8. Думаю, родителю не нужно знать все о ребенке, но хорошо бы все-таки держать руку на пульсе. Это необходимо на тот случай, когда с твоим ребенком происходит что-то не то, но сам он в силу возраста с этим разобраться не может. И хорошо, если у вас доверительные отношения. Хотя у меня и были с мамой достаточно доверительные отношения, сказать ей, что меня травят и пишут про меня гадости на стене, я не могла: мне казалось, что это стыдно, что эти мерзости меня как будто делают плохой. Не могла сказать, что ко мне, двенадцатилетней, постоянно пристает одноклассник, что, по сути, он совершает насилие по отношению ко мне.

Сейчас я понимаю, что, скажи я об этом родителям, жизнь моя была бы гораздо лучше. Наверное, это вопрос какого-то изначального проговаривания и дружбы: чем больше вы общаетесь, обсуждаете какие-то ситуации, тем проще потом ребенку будет сказать о какой-то проблеме.

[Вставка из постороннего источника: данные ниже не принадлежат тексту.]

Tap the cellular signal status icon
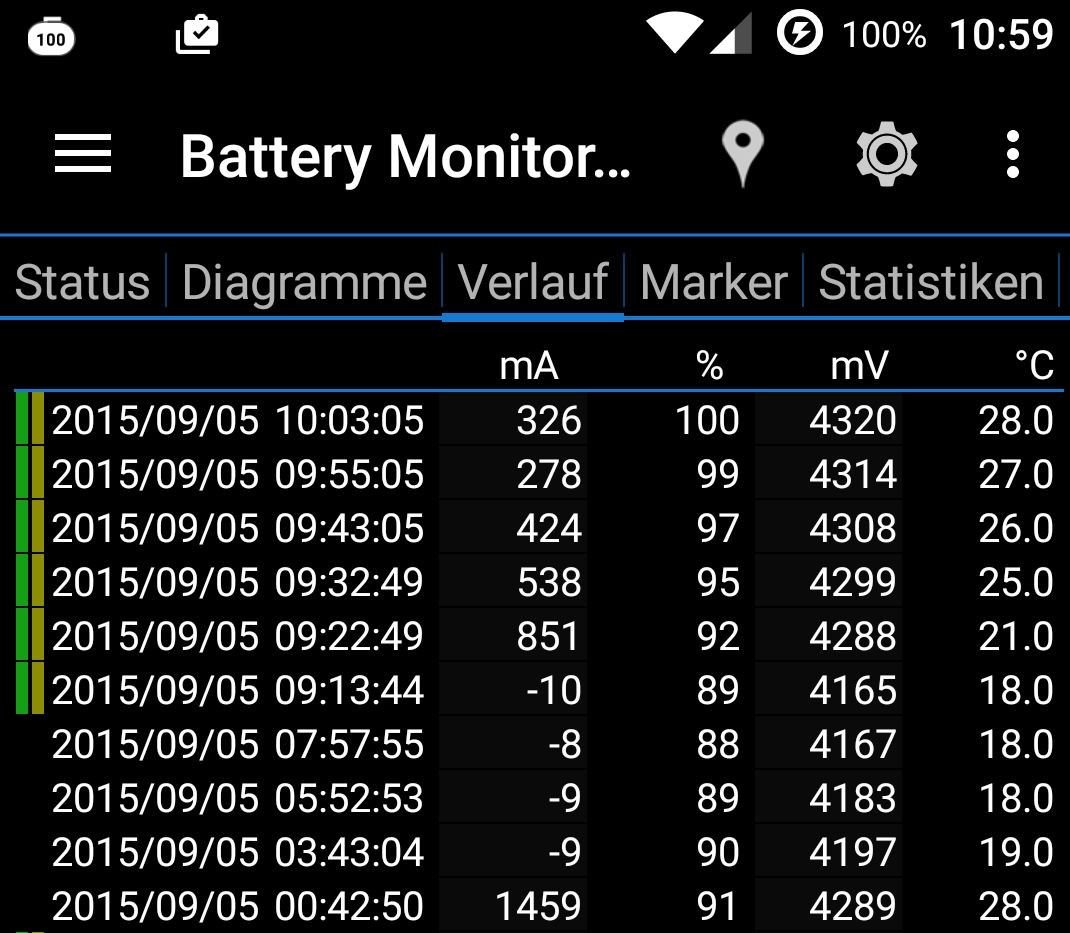The height and width of the screenshot is (933, 1070). tap(731, 34)
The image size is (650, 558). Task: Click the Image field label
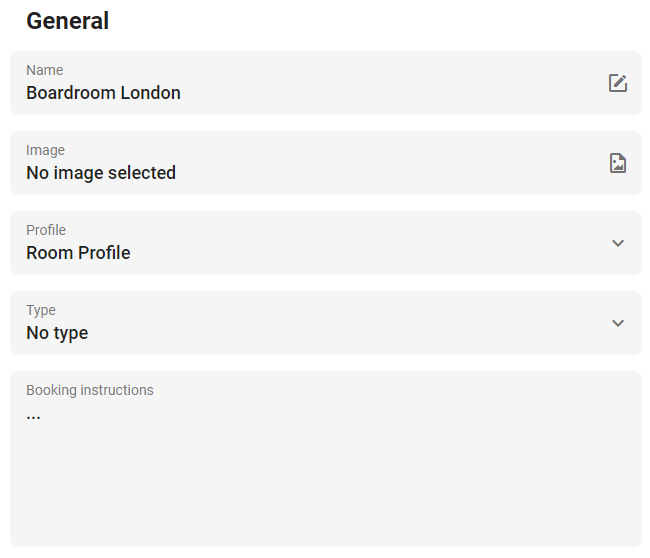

9. Часто думаю о том, что я и мои друзья близки со своими детьми во многом потому, что мы (наше поколение) сами чувствуем себя детьми, дурачимся и глупо шутим. И дети друзей, и мои дети поэтому любят, когда мы развлекаемся все вместе. Буквально вчера ко мне пришла подруга и сказала, что ее дочка хотела прийти с ней. Мне кажется, это здорово, а возраст — штука условная. Тут, наверное, просто важно вовремя переключиться и стать взрослым, который готов помочь, поддержать, подставить плечо, утешить и все прочее. Чтобы был баланс.